Repeat every entry below exactly.

(Source records)

►

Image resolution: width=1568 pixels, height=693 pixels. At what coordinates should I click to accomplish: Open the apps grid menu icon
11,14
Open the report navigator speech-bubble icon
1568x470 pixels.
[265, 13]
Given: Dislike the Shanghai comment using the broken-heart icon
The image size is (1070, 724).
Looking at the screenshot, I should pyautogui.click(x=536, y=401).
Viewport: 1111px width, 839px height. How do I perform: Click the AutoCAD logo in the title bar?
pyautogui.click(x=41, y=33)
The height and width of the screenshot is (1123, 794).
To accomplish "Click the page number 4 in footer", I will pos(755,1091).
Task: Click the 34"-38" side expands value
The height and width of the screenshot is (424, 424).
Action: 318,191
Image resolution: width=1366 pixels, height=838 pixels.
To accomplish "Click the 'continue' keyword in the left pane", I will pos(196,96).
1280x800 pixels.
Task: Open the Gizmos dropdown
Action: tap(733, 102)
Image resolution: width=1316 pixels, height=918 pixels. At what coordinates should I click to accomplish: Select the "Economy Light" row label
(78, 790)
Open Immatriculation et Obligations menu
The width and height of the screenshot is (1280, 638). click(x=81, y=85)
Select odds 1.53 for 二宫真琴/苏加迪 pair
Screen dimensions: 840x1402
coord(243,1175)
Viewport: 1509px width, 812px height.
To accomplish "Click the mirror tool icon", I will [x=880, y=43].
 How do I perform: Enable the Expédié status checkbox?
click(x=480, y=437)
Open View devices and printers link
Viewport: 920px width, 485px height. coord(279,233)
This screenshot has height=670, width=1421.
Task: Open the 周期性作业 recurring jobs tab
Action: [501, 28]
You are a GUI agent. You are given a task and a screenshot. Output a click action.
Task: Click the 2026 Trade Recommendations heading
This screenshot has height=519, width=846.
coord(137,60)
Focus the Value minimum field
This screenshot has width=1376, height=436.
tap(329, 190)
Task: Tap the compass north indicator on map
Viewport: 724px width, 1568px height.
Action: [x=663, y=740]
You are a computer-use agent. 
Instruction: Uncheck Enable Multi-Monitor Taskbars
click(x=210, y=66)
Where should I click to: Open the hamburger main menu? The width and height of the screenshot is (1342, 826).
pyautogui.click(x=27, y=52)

◄

**Reply:**
Image resolution: width=1568 pixels, height=693 pixels. At what coordinates should I click to accomplish: Open the apps grid menu icon
11,14
Open the report navigator speech-bubble icon
1568x470 pixels.
[265, 13]
Given: Dislike the Shanghai comment using the broken-heart icon
The image size is (1070, 724).
Looking at the screenshot, I should pyautogui.click(x=536, y=401).
Viewport: 1111px width, 839px height. How do I perform: Click the AutoCAD logo in the title bar?
pyautogui.click(x=41, y=33)
The height and width of the screenshot is (1123, 794).
To accomplish "Click the page number 4 in footer", I will pos(755,1091).
Task: Click the 34"-38" side expands value
The height and width of the screenshot is (424, 424).
Action: 318,191
Image resolution: width=1366 pixels, height=838 pixels.
To accomplish "Click the 'continue' keyword in the left pane", I will pos(196,96).
1280x800 pixels.
Task: Open the Gizmos dropdown
Action: tap(733, 102)
Image resolution: width=1316 pixels, height=918 pixels. At what coordinates should I click to accomplish: Select the "Economy Light" row label
(78, 790)
Open Immatriculation et Obligations menu
The width and height of the screenshot is (1280, 638). click(x=81, y=85)
Select odds 1.53 for 二宫真琴/苏加迪 pair
Screen dimensions: 840x1402
coord(243,1175)
Viewport: 1509px width, 812px height.
To accomplish "Click the mirror tool icon", I will [x=880, y=43].
 How do I perform: Enable the Expédié status checkbox?
click(x=480, y=437)
Open View devices and printers link
Viewport: 920px width, 485px height. coord(279,233)
This screenshot has height=670, width=1421.
Task: Open the 周期性作业 recurring jobs tab
Action: [501, 28]
You are a GUI agent. You are given a task and a screenshot. Output a click action.
Task: Click the 2026 Trade Recommendations heading
This screenshot has height=519, width=846.
coord(137,60)
Focus the Value minimum field
This screenshot has width=1376, height=436.
tap(329, 190)
Task: Tap the compass north indicator on map
Viewport: 724px width, 1568px height.
Action: [x=663, y=740]
You are a computer-use agent. 
Instruction: Uncheck Enable Multi-Monitor Taskbars
click(x=210, y=66)
Where should I click to: Open the hamburger main menu? The width and height of the screenshot is (1342, 826).
pyautogui.click(x=27, y=52)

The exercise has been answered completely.